Mr. Gladstone continued on these lines, and he did not tire of admiring the prodigious efforts which we had made and which we were daily making to resist an enemy who had every advantage over us. But when I thanked him for his words and asked him for more effective and less Platonic assistance than pure admiration, he answered me as his colleague Lord Granville had done, by an absolute “non possumus.” England wished for France’s success, but she could not leave the strict neutrality she had maintained from the beginning of the struggle. The Government could not unnecessarily throw the country into such an adventure and expose it to a formidable war.

And the English statesman expounded his system with great warmth and remarkable eloquence.

Parliament had closed its last Session with a formal declaration on the part of the Cabinet, which might be resumed in the single word: “Peace.” The Government had solemnly promised to an approving country that it would assure it the precious boon of peace, and it had no right to take away all the advantages and all the blessings which peace sheds on a rich, strong and industrious nation. The Government were bound by their promise and they would be guilty of a crime if they wished to break it.

Mr. Gladstone is a philosopher and a historian. He likes to go back to principles and to look at questions from the lofty point of view of morality. After pointing out that his Government had given the country an undertaking that it would maintain peace, he discussed the question of war in general.

“War is a terrible disaster for humanity. Are there any circumstances which may justify a Government throwing a country into war, and what are such circumstances?”

Mr. Gladstone desired to narrow the limits within which war might be considered justifiable as much as possible, but he thought that a great country had the right to make war whenever the cause was a just one. Consequently he considered that a Government may engage the country in a just war, but only on condition that the nation has given its consent.

I accepted this principle; the proposition seemed to be a good one for my case, and I let him continue without interruption. After his exposition I brought the conversation back to the actual state of affairs by observing to Mr. Gladstone that the war between France and Germany had greatly changed in character since the overthrow of the Empire.

At the beginning, it might have been held from a philosophic point of view that the war was an unjust one as far as we were concerned, and that it had been provoked without sufficient reason for the purpose of conquest. But now the Empire had disappeared and France alone was face to face with Germany. Reparation was being offered for the damage which her Government had done in provoking the war. The French nation, which had never wanted the war, was now fighting for its existence and the integrity of its soil. France was now defending herself against invasion and conquest. She was therefore continuing the fight for a just and strong cause, and it was Germany that was refusing to end a war which had become an immoral and an impious one as far as the latter was concerned, since her haughtily avowed and only end was the brutal conquest of Alsace and Lorraine.

Mr. Gladstone did not deny the justice of this argument.

I went on, and asked him if he did not admit that a great nation might not only have the right but even, up to a certain point, the duty, of intervening in a war of this nature. Did not the necessity for intervention exist, if intervention not only served to maintain a just and moral cause, but were also to a nation’s own interest?

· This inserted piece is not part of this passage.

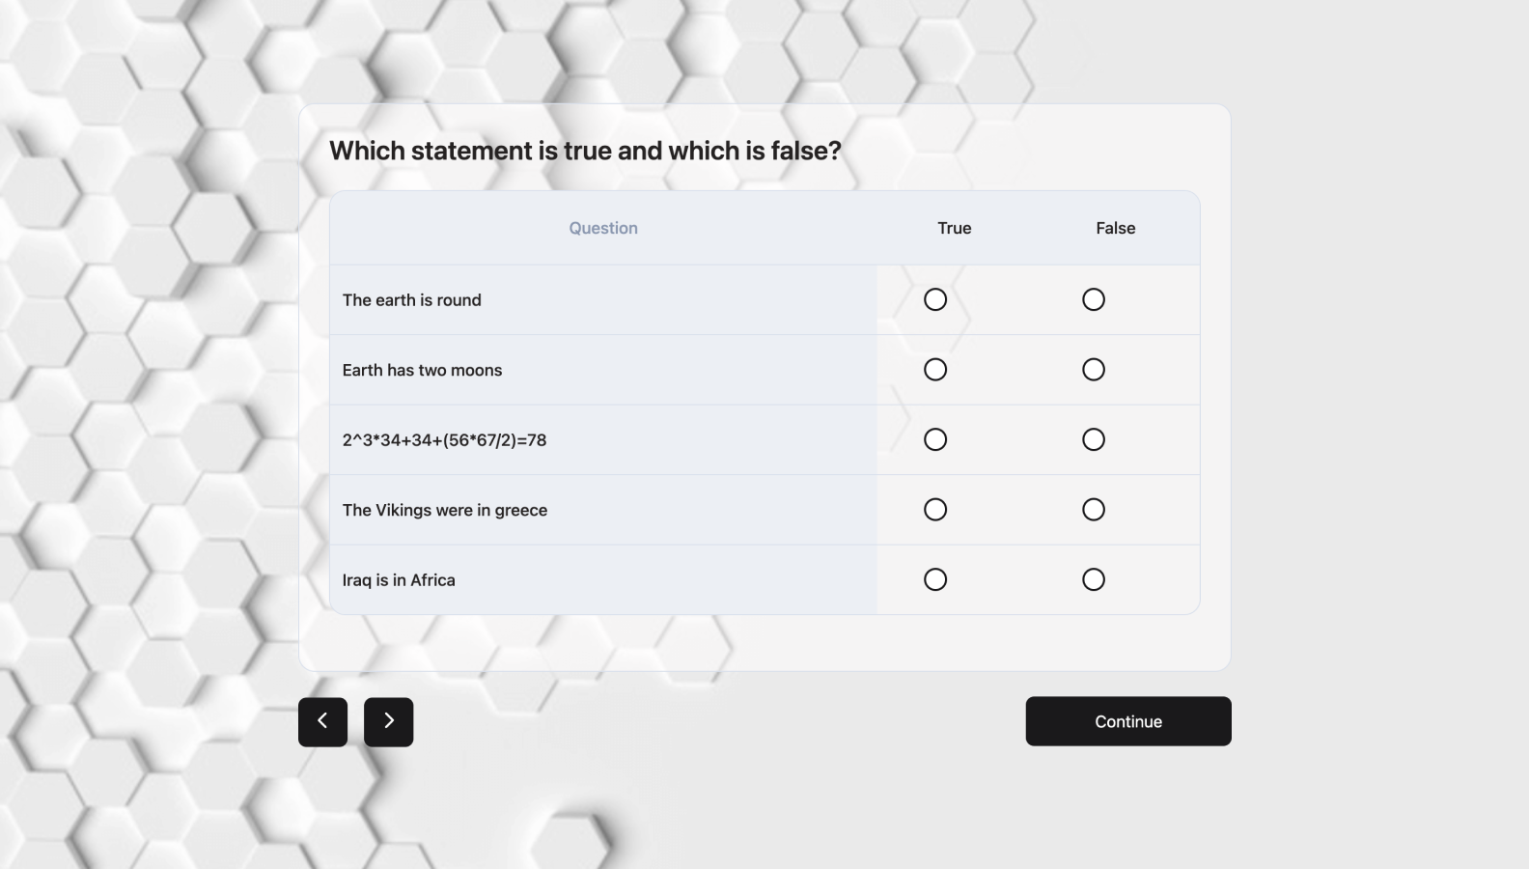Image resolution: width=1529 pixels, height=869 pixels.
Task: Pick True for 'Iraq is in Africa'
Action: (x=935, y=579)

Mr. Gladstone again admitted that there might possibly be circumstances which would oblige England to take up arms and intervene in a struggle between two other Powers, but he held that there were no such circumstances in the present war. I then told him that the future—perhaps the very near future—would give him cause to regret not having seized the opportunity of putting us under an obligation by going to war for a “moral cause,” and with the approval of the English people. I referred to the difficulties preparing for England in the East and the services we in our turn could render her in that direction. He answered that he did not consider the situation in the East as dangerous, and that he did not share the opinions of those who saw in it a source of grave complications for England; “I have no fears in that direction,” said he. “At any rate it must not be forgotten that Russia has German provinces and that she is more threatened by Prussia than we are. Moreover, we are sheltered from the attacks of Prussia by the natural situation of our country. The latter could not even attack the little island of Heligoland against our will.”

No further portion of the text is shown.